La procédure a été communiquée, à l'issue de l'audience, à la région Bretagne et les parties ont été régulièrement averties d'une nouvelle audience.
Par un mémoire, enregistré le 2 décembre 2024, M. et Mme B, représentés par Me Baron, demandent, dans le dernier état de leurs conclusions :
1°) d'enjoindre, sur le fondement de l'article L. 521-2 du code de justice administrative, à titre principal, au conseil départemental des Côtes-d'Armor et, à titre subsidiaire, à la région Bretagne, de prendre toutes les mesures nécessaires afin d'assurer le transport scolaire adapté de leur fille C, sous astreinte de 500 euros par jour de retard à compter de la notification de l'ordonnance à intervenir ;
2°) de mettre à la charge, à titre principal du département des Côtes-d'Armor et, à titre subsidiaire, de la région Bretagne, la somme de 1 500 euros sur le fondement de l'article L. 761-1 du code de justice administrative.
Ils soutiennent que leur fille C est partiellement déscolarisée, au seul motif d'une absence de transport scolaire, alors même qu'elle pourrait bénéficier du transport scolaire adapté mis en place par la région Bretagne, pour son frère, scolarisé en 3ème SEGPA au collège des Livaudières à Loudéac.
Par un mémoire en défense, enregistré le 3 décembre 2024, la région Bretagne conclut au rejet des conclusions tendant à ce que les mesures éventuellement ordonnées soient assorties d'une astreinte.
Elle fait valoir que les transports scolaires C relèvent effectivement de sa compétence, qu'elle n'a pas connaissance de demandes présentées par M. et Mme B et qu'elle s'est rapprochée du département des Côtes-d'Armor, de la MDPH et du rectorat pour que soit mutualisé le taxi scolaire dont bénéficie son grand frère.
Ont été entendus au cours de l'audience publique du 3 décembre 2024 :
- le rapport de Mme Thielen,
- les observations de Me Seradin représentant M. et Mme B, qui précise maintenir la demande d'astreinte, compte tenu de l'urgence de la situation,
- les observations de Me Guillou, représentant le département des Côtes-d'Armor,
- les observations de M. E, représentant le recteur de l'académie de Rennes,
- les explications de Mme B, qui indique avoir sollicité une prise en charge auprès de la région Bretagne, le 21 août et le 5 novembre 2024, à laquelle il a été répondu par la négative.
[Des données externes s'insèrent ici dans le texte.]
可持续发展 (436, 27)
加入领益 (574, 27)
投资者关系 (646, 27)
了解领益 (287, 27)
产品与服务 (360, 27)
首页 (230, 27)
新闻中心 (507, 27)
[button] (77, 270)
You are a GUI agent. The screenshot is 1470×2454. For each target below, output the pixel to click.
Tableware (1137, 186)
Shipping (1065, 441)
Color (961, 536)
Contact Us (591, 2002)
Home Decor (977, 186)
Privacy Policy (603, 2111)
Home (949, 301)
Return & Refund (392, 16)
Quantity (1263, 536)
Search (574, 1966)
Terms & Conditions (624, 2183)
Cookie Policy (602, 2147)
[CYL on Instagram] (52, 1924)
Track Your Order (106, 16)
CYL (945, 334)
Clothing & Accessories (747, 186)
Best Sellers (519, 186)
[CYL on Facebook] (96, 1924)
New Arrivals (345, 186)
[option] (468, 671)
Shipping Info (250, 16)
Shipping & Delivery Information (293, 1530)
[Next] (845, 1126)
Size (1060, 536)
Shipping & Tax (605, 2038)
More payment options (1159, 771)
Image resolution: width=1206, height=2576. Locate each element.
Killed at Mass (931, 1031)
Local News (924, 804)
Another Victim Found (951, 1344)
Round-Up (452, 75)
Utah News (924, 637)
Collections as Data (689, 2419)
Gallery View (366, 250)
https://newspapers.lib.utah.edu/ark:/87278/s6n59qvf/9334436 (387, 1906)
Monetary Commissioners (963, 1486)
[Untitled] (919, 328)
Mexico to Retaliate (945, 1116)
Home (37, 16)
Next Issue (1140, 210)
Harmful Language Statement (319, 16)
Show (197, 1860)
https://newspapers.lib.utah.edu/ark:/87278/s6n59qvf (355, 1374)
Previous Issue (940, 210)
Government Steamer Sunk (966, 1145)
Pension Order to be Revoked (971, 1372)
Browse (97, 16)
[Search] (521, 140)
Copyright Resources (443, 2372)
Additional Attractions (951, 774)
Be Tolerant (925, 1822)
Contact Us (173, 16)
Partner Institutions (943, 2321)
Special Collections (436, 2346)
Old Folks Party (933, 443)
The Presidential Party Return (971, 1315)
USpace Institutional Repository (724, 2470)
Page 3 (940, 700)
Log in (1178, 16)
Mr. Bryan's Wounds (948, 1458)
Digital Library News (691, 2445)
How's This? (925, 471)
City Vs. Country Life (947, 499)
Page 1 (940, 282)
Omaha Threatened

La région Bretagne n'était pas représentée.
La clôture de l'instruction a été prononcée à l'issue de l'audience.
Considérant ce qui suit :
1. Aux termes de l'article L. 521-2 du code de justice administrative : " Saisi d'une demande en ce sens justifiée par l'urgence, le juge des référés peut ordonner toutes mesures nécessaires à la sauvegarde d'une liberté fondamentale à laquelle une personne morale de droit public ou un organisme de droit privé chargé de la gestion d'un service public aurait porté, dans l'exercice d'un de ses pouvoirs, une atteinte grave et manifestement illégale. Le juge des référés se prononce dans un délai de quarante-huit heures ".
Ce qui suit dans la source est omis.